• _AIM_: Extract the text lines from every row below and copy them word for word, leaving out the pictures.

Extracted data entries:

▽

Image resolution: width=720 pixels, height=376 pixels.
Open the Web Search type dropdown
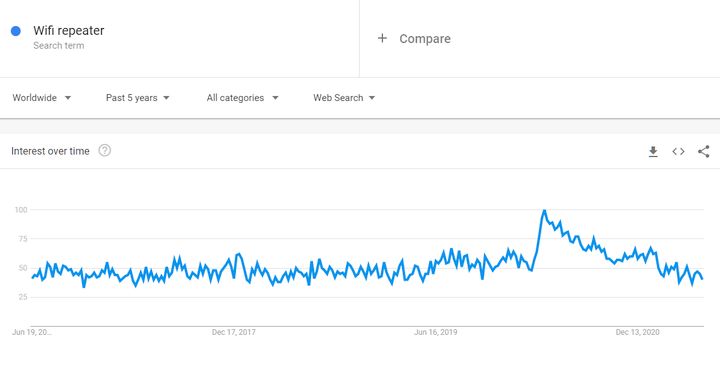point(344,98)
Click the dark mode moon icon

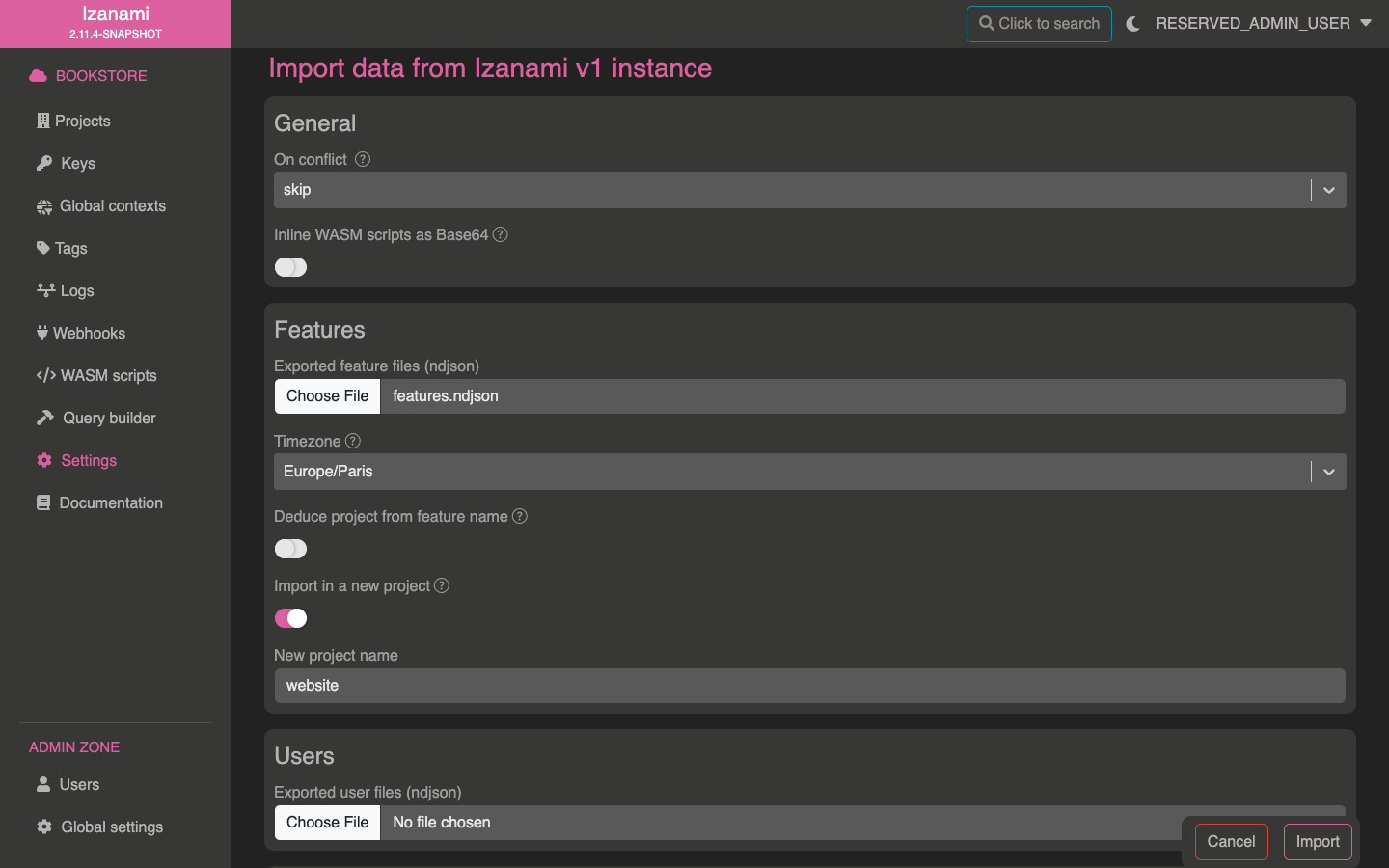1132,24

△

• _TASK RESULT_:
Image resolution: width=720 pixels, height=376 pixels.
Open the Web Search type dropdown
point(344,98)
Click the dark mode moon icon

1132,24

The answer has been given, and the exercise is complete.